A Brief Critique of Mastery/Competency Learning
Writing a negative blog post about “competency-based learning” is dangerous! After all, how can any sane educator be against children developing competencies? So, we need to be very clear: We are not against students developing deep understandings, or honing practices and skills. But what we are against is how competency-based education is typically enacted.
Let’s back up. Competency-based learning is based on Bloom’s notion of mastery learning: “The material that will be taught to mastery is broken down into small discrete lessons that follow a logical progression. In order to demonstrate mastery over each lesson, students must be able to overtly show evidence of understanding of the material before moving to the next lesson…”
Now, how it is decided that a student can progress to the next lesson? In traditional classrooms, the whole class moves up a grade after a school year. Progression to the next level is more a function of sitting in a seat for a fixed period of time than demonstrating mastery of the content.

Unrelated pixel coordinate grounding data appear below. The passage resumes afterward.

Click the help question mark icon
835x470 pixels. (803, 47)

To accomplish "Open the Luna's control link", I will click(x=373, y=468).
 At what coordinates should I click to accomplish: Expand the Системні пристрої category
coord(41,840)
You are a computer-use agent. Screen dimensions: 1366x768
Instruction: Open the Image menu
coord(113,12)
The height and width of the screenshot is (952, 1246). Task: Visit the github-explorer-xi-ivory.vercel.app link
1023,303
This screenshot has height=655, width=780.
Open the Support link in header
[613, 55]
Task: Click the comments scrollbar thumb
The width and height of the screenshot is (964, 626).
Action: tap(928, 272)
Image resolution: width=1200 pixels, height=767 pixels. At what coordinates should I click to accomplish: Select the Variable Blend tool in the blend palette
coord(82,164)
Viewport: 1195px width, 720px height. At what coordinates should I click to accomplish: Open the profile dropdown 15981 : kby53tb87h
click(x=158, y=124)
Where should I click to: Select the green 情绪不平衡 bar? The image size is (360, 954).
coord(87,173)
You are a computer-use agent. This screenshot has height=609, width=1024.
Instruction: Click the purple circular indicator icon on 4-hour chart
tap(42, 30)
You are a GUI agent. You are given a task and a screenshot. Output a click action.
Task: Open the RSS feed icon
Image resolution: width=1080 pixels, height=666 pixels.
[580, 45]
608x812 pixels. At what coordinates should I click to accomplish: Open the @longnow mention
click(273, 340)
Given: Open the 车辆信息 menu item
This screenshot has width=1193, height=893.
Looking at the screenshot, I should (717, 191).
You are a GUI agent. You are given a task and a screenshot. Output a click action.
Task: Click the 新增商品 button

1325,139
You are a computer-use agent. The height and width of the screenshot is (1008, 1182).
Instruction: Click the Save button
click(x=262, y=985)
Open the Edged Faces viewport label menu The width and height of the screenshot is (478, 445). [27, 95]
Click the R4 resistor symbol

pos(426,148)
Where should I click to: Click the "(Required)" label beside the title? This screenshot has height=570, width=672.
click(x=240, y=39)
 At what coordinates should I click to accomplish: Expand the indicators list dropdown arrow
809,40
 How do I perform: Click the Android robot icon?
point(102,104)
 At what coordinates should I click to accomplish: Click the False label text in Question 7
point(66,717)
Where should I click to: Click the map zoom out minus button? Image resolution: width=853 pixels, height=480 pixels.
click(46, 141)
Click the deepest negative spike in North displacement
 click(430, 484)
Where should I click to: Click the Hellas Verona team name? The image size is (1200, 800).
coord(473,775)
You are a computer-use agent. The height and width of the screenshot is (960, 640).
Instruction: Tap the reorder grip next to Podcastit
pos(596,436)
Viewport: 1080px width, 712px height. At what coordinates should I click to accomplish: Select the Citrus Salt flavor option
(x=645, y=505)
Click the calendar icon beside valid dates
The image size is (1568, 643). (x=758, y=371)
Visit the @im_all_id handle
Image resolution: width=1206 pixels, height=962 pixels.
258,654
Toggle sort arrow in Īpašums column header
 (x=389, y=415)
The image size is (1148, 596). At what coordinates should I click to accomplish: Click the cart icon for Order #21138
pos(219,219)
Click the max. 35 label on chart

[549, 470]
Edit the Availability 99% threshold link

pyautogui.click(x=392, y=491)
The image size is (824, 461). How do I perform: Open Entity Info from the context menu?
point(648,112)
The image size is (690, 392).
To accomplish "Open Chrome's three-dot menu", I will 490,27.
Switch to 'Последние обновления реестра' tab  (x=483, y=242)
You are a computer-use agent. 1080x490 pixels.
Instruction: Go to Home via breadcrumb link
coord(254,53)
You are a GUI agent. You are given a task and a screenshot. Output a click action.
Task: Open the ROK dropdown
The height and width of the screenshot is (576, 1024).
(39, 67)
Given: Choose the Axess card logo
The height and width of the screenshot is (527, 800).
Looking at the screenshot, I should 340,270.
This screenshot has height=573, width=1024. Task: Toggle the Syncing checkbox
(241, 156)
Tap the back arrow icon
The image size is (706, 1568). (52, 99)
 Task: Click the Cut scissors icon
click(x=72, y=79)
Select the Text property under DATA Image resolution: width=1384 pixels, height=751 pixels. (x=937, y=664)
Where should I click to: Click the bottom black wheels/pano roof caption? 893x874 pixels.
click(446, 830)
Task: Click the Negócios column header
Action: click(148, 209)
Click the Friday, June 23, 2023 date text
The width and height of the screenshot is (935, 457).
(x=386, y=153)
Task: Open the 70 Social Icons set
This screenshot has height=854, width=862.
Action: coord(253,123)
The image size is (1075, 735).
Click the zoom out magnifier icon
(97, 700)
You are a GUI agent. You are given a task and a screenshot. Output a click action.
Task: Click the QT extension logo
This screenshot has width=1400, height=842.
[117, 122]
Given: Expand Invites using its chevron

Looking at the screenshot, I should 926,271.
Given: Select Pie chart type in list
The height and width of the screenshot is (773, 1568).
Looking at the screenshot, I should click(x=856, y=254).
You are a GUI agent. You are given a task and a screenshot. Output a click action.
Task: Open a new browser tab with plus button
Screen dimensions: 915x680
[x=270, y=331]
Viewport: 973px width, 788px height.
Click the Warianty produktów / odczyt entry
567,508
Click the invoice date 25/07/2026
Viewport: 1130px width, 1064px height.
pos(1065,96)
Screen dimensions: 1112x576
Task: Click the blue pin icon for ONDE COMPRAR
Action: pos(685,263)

By contrast, in the competency-based model, a student progresses to the next lesson only after clearly demonstrating “mastery” of the current lesson’s material. What is that demonstration? Typically a quiz made up of multiple choice questions (MCQs), since they can be easily graded by a computer. After all, in the workplace, professionals take MCQ tests all the time … excellent preparation then for moving into the workplace.<smiley face goes here.>
In mastery/competency-based learning, the pedagogical strategy that is typically employed is direct instruction. Sometimes, for example, students are provided with “playlists” that identify the resources that they should be view/read/engage with, and the sequence in which the resources should be viewed/read/engaged with. Sometimes, the next resource to be presented to a student is determined by an algorithm based on the answers to previous questions or previous material viewed. This is so-called adaptive instruction or “Dynamic matching of students with a customized playlist of content and interventions…” Either way, it is still direct instruction.
To further complicate the story, mastery/competency-based learning is also often called “personalized learning” because each student’s path through the material may be different — different in the amount of time that it takes and/or different in exactly what information resource is presented to the student.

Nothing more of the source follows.